Better than your average interest rate: peer lending sites like Prosper.com appeal to investors with high interest rates. They also subtly encourage risk-taking, according to a new study.

Social networkers ought to pay especially close attention to personal finance: new research out of Rice University shows people who participate in online communities–particularly financial ones such as Prosper.com and eBay–are more likely to risk and lose money.

Utpal Dholakia, lead author and Professor of Management at Rice, said, “emerging evidence indicates that online community participation impacts many aspects of consumer behavior, and our findings reveal that this impact extends to financial decision-making.”

So can an expat really tweet himself broke?

Not per se, but the study did find the same qualities that attract someone to social networking may also predispose her to taking greater financial risks. On the peer-to-peer lending site Prosper.com, for example, a study of 600 lenders conducted over an 18-month period showed those who participated in online communities possessed riskier loan portfolios, lending money to borrowers with worse credit ratings and greater chances of default than community non-participants.

Also, in a controlled field experiment conducted with more than 13,000 eBay customers over a two-year period, those who joined the online community engaged in riskier bidding behaviors by placing more bids on each item. Community members also spent more for items they won.

Researchers found a couple key drivers for this behavior:

  • Online community participants tend to believe the community will support them in times of difficulty. This perceived support emboldens them to take risks.
  • The more the topic of the site or online forum relates to finance/investing, the more powerful this effect becomes. So sites like Twitter and Facebook have less of an impact than eBay or Prosper.

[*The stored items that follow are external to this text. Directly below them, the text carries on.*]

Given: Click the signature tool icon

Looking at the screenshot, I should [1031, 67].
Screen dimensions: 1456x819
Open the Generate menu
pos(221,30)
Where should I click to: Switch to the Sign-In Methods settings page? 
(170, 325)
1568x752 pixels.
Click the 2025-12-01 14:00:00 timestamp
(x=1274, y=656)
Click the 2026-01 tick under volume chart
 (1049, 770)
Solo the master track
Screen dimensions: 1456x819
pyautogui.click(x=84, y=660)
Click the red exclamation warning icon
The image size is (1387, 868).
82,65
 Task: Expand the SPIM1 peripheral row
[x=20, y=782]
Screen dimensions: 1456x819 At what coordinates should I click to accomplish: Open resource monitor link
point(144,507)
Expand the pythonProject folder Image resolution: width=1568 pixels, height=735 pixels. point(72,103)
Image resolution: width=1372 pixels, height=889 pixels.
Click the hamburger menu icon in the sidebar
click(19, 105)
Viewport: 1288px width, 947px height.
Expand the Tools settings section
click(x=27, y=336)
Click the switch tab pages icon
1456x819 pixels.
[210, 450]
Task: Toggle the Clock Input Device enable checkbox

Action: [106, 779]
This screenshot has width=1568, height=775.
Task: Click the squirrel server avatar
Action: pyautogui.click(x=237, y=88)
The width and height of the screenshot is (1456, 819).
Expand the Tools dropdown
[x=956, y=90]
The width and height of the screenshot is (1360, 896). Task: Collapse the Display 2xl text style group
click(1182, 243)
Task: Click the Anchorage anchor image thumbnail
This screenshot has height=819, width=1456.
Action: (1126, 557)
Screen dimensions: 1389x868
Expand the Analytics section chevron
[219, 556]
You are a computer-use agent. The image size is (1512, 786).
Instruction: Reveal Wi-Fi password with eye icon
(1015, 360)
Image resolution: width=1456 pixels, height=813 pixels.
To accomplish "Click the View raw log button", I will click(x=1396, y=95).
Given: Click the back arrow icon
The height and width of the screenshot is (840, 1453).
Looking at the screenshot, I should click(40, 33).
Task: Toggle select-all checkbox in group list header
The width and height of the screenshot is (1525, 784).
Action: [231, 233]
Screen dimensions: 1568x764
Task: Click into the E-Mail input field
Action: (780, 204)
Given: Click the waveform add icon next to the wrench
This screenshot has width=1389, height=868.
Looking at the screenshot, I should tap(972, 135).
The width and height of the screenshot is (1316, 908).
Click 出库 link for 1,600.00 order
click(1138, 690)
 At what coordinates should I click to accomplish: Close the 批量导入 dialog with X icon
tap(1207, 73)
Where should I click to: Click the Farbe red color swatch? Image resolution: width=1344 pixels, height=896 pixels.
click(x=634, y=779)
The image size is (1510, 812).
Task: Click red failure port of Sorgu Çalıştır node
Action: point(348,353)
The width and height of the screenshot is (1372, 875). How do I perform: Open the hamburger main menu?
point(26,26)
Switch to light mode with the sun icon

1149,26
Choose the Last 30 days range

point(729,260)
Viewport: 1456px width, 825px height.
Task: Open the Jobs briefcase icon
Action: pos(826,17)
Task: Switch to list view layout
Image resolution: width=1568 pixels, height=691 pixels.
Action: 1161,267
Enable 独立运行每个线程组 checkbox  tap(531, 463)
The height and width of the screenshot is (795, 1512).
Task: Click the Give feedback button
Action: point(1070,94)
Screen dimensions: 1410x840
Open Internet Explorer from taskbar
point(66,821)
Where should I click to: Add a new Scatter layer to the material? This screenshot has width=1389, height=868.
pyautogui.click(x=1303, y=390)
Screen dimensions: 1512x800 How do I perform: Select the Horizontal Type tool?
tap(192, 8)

Lead author Dholakia commented:

Participants in these sites somehow come to believe that their fellow community members will come to their aid when something goes wrong, but in reality, they are out there on their own and could suffer adverse consequences. These communities are different from social networking sites like Facebook, because the individuals involved are usually strangers whose identities are unknown to the consumer.

He likened it to the way groups of kids, particularly teens, often encourage risk-taking, also warning of wider potential consequences:

If, for example, members of a discount brokerage firm’s online community invest more aggressively by buying riskier stocks that perform worse than market averages this would affect them adversely and also hurt the firm’s standing and brand name.

Expats in particular should beware seeking investment advice in online communities. On one hand it may seem natural to approach people in similar circumstances for their opinions. Yet at the same time the situation presents the exact same risks mentioned above. If anything, expats may be more vulnerable to this effect, given their relative isolation abroad. As always, expats should approach investments skeptically, preferably after consulting a professional financial advisor with a proven track record.